- Metin -
▬▬▬▬▬▬
• 22001
    hazırlık maçları ölçü olmaz, takım hazır değil diyenlere katılmıyorum. fatih hocamız bir buçuk senedir başımızda ve 2 sene üst üste takımı şampiyon yaptı. takımda bazı şeylerin oturmuş olması, belli bir oyun planının olması gerekiyor. ancak ne bir oyun planımız var ne de oynadığımız oyun zevk veriyor. bence bu oyunla ligde şampiyon, şampiyonlar liginde elek oluruz.
  • 22003
    2018/2019 sezonunda içerideki 3-0lık malatya maçı ve deplasmandaki porto maçı hariç zevk veren futbol oynamamış takım. tankı ile tüfeği ile üzerimize gelen bir tff vardı, pragmatist davrandık, şampiyon olduk. buraya kadar tamam ama artık belli bir oyun şablonu oturtmamız, bireysel yeteneklerden çok sisteme bağlı olmamız gerekiyor. ligde şampiyonluk, avrupada dayak yeme artık hiçbirimiz için yeterli olmayacak.
▬▬▬▬▬▬
- Satır kümesi -
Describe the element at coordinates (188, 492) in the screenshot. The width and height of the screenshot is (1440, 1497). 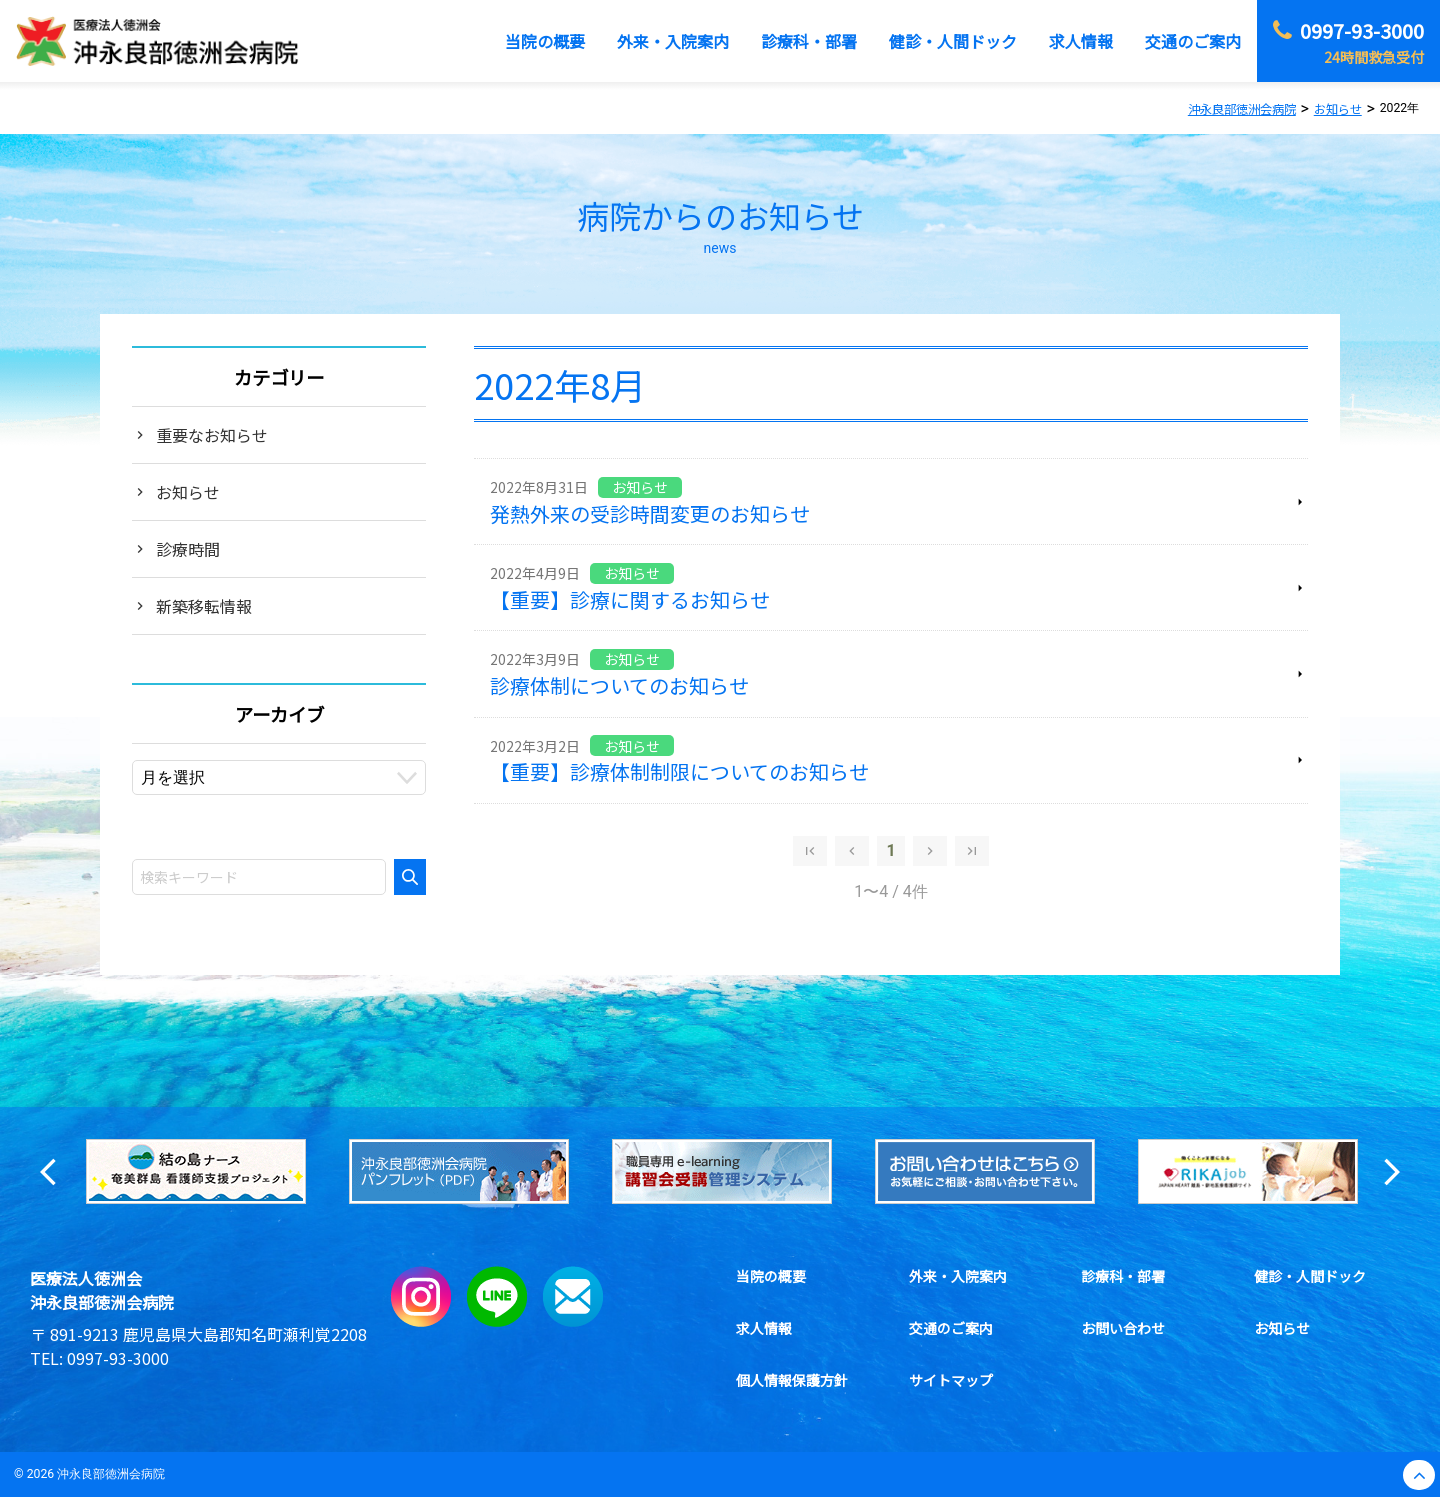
▬▬▬▬▬▬
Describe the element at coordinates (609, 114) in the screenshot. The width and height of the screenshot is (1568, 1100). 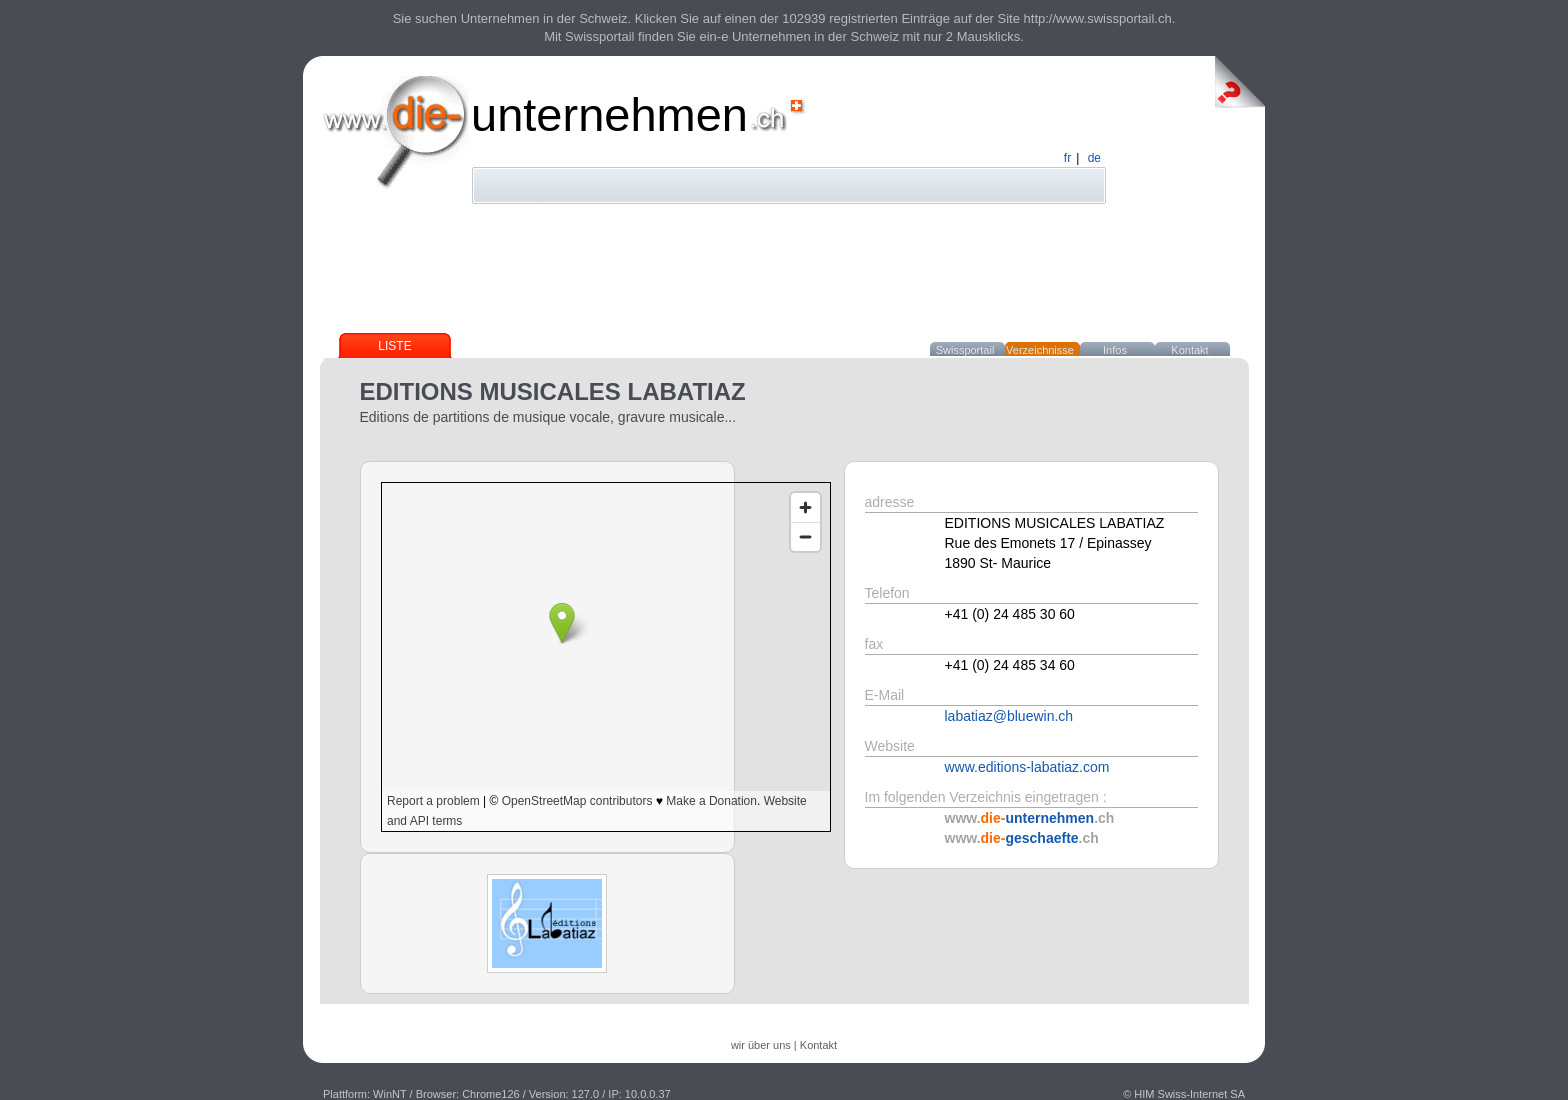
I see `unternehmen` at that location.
▬▬▬▬▬▬
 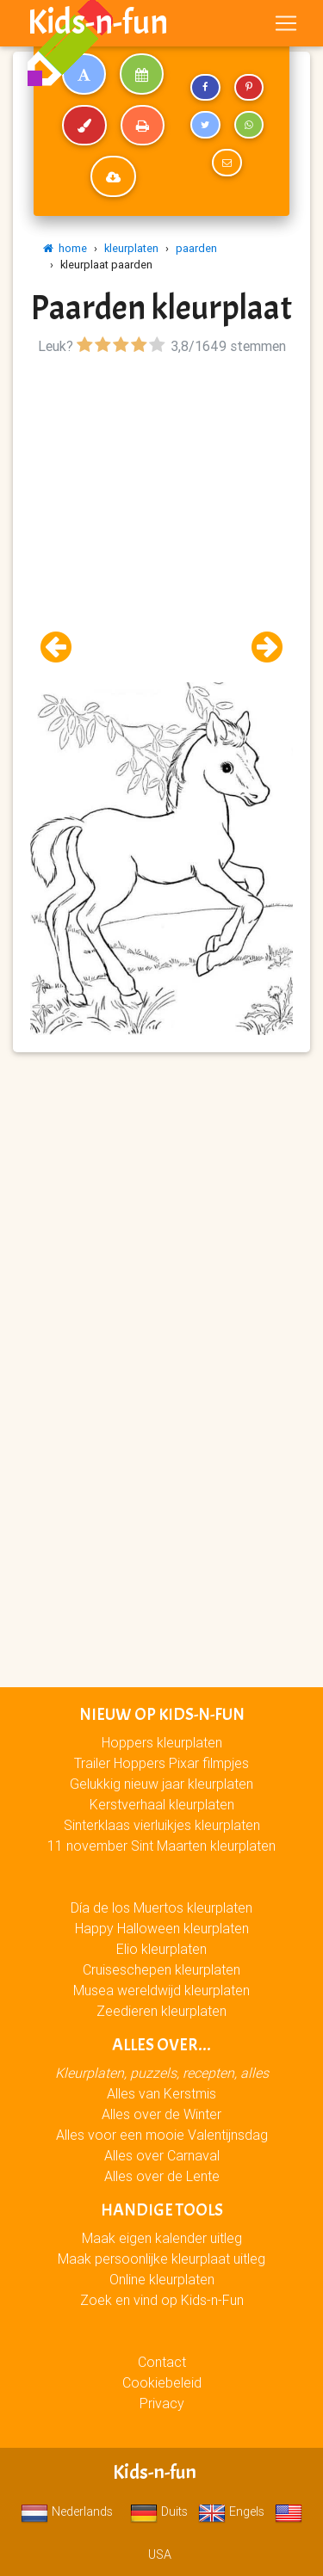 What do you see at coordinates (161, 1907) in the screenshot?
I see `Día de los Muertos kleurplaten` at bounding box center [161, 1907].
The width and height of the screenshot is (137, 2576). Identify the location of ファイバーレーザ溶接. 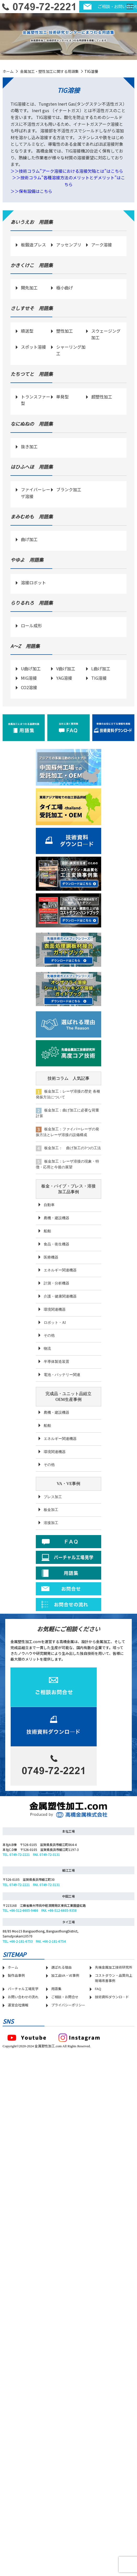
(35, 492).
▬▬▬▬▬▬
- Yapılacak iş -
Takımın oyununu eleştiren metni, hiçbir harfini değiştirmeden baştan sona eksiksiz olarak aktarır mısınız? Satırlar, metinden bağımsız ayrı bir malzemedir.

- Alıştırmanın yanıtı -
• 22001
    hazırlık maçları ölçü olmaz, takım hazır değil diyenlere katılmıyorum. fatih hocamız bir buçuk senedir başımızda ve 2 sene üst üste takımı şampiyon yaptı. takımda bazı şeylerin oturmuş olması, belli bir oyun planının olması gerekiyor. ancak ne bir oyun planımız var ne de oynadığımız oyun zevk veriyor. bence bu oyunla ligde şampiyon, şampiyonlar liginde elek oluruz.
  • 22003
    2018/2019 sezonunda içerideki 3-0lık malatya maçı ve deplasmandaki porto maçı hariç zevk veren futbol oynamamış takım. tankı ile tüfeği ile üzerimize gelen bir tff vardı, pragmatist davrandık, şampiyon olduk. buraya kadar tamam ama artık belli bir oyun şablonu oturtmamız, bireysel yeteneklerden çok sisteme bağlı olmamız gerekiyor. ligde şampiyonluk, avrupada dayak yeme artık hiçbirimiz için yeterli olmayacak.